Screening for mutations in the exon 26 of the apolipoprotein B gene in hypercholesterolemic Finnish families by the single-strand conformation polymorphism method
Ilmonen, M.; Heliö, T.; Ebeling, T.; Pyörälä, K.; Uusitupa, M.; Palotie, A.; Tikkanen, M.J.
Human Mutation 4(3): 217-223
ISSN/ISBN: 1059-7794 PMID: 7833952 DOI: 10.1002/humu.1380040308
To date, the only known apolipoprotein B (apo B) mutation causing hypercholesterolemia is the apo B 3500 Arg-->Gln or the familial defective apo B (FDB) mutation. This mutation has not been detected in the Finnish population. We have set up a systematic single-strand conformation polymorphism (SSCP) analysis-based screening method to search for other mutations in the exon 26 of the apo B gene in 21 Finnish hypercholesterolemic probands. The 7572-bp exon 26 covers half of the coding region of the gene including the DNA sequence coding for the putative low-density lipoprotein (LDL) receptor binding site on the apo B protein. Exon 26 was amplified as six 1190- to 1435-bp fragments, each of which was further split into three smaller 213- to 579-bp segments by restriction enzymes.
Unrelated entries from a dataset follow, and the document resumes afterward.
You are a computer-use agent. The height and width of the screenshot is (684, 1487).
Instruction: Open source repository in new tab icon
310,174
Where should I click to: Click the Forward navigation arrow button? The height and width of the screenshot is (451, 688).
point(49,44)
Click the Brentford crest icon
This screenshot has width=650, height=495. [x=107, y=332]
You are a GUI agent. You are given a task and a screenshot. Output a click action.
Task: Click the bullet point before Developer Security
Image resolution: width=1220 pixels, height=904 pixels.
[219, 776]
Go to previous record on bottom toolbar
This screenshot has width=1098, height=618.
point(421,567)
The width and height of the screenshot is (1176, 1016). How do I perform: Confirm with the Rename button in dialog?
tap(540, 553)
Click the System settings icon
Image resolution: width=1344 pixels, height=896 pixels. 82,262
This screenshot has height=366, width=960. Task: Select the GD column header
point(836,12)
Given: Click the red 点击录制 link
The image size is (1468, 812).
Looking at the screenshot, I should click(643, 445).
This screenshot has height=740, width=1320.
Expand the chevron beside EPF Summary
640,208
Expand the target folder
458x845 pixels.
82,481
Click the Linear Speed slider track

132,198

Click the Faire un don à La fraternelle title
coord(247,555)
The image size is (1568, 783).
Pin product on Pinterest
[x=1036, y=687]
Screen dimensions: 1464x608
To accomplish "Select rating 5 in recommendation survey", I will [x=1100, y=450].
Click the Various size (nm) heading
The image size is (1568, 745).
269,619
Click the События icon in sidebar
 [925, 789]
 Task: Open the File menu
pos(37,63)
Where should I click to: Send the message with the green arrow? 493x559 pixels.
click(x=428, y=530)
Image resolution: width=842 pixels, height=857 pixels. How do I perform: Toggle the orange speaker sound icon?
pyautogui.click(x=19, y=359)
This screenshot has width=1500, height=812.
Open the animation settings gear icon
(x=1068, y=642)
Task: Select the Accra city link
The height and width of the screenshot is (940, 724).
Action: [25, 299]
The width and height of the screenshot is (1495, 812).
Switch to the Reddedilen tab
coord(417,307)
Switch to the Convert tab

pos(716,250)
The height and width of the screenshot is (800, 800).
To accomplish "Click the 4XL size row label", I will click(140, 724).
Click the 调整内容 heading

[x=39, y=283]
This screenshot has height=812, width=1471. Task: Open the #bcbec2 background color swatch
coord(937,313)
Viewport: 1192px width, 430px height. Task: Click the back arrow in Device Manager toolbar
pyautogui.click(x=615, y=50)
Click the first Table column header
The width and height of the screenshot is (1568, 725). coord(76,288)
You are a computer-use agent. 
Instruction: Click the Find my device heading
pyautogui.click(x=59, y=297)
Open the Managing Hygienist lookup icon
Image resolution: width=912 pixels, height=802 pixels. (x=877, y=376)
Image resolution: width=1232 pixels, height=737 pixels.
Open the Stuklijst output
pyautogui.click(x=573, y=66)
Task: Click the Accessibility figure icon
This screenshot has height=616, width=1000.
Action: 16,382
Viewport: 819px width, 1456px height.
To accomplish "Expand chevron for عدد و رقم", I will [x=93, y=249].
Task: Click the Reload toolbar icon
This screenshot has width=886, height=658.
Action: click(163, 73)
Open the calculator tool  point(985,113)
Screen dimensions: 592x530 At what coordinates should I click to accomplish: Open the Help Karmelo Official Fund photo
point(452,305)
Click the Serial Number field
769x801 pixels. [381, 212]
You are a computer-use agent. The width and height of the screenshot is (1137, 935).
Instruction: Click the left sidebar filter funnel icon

These digestion products were run on nondenaturing polyacrylamide gels using at least three different electrophoretic conditions and autoradiographed. All previously known genetic variants in the exon 26 were detected by the SSCP method. A C-->T change at nucleotide 7064, in complete association with the XbaI site, was characterized by direct sequencing. This variant did not affect the amino acid sequence of the apo B protein. The SSCP-based procedure appears suitable for systematic screening for DNA sequence changes in large coding regions.